_GIVEN PASSAGE:_
□ □ □ □ □
How could anyone shutter up a historic building almost a hundred years old? I put that question to Gertrude, who was picking up beer cans outside the old store. I liked her answer. “My daughter’s going to reopen the store, sell trinkets, maybe even do barbecue, if she ever slows down,” she said. But there isn’t a timetable for the grand reopening. “Her wrecker business is keeping her busy enough.”
After Fischer, the hills began to flatten, and I headed for Blanco, one of the Hill Country’s more underappreciated burgs. The town’s namesake river is shallow, swift, and eminently swimmable. A nature trail leads from the town square to the river, but I prefer Blanco State Park, which borders the river as it passes beneath U.S. 281. More than once I’ve impulsively pulled over in the midst of a summer trip to cool off by the dam in the park.
I blame Blanco’s image problem on its loss of the county seat to Johnson City in 1891, leaving the stately courthouse on the square without a purpose. I’m happy to report that Blanco finally seems to be getting over that misfortune. Christmas lights now adorn the old abandoned building year-round, and practically every storefront on the square is rented. There’s enough commerce to support two chat ’n’ chews—the venerable Blanco Bowling Club Cafe just off the square, known for its truckstop-style enchiladas and its nine-pin alley in the back, and the Pecan Street Cafe and Bakery on the square, whose fresh-ground coffee, herbal tea, and sweets cater to a clientele that didn’t formerly exist in the Hill Country.
□ □ □ □ □
_RECORDED DATA:_

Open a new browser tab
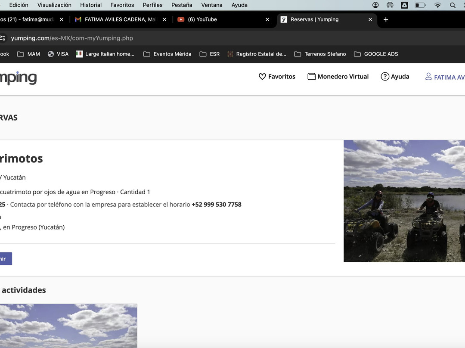 (x=386, y=19)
□ □ □ □ □
_REQUIREMENTS:_
[A] Copy the Hill Country passage word for word, everything from "How could anyone" down to "in the park.".
[B] According to the Hill Country passage, which town took the county seat from Blanco, and in what year?

_ANSWERS FOR THE EXERCISE:_
[A]
How could anyone shutter up a historic building almost a hundred years old? I put that question to Gertrude, who was picking up beer cans outside the old store. I liked her answer. “My daughter’s going to reopen the store, sell trinkets, maybe even do barbecue, if she ever slows down,” she said. But there isn’t a timetable for the grand reopening. “Her wrecker business is keeping her busy enough.”
After Fischer, the hills began to flatten, and I headed for Blanco, one of the Hill Country’s more underappreciated burgs. The town’s namesake river is shallow, swift, and eminently swimmable. A nature trail leads from the town square to the river, but I prefer Blanco State Park, which borders the river as it passes beneath U.S. 281. More than once I’ve impulsively pulled over in the midst of a summer trip to cool off by the dam in the park.

[B] Johnson City, in 1891.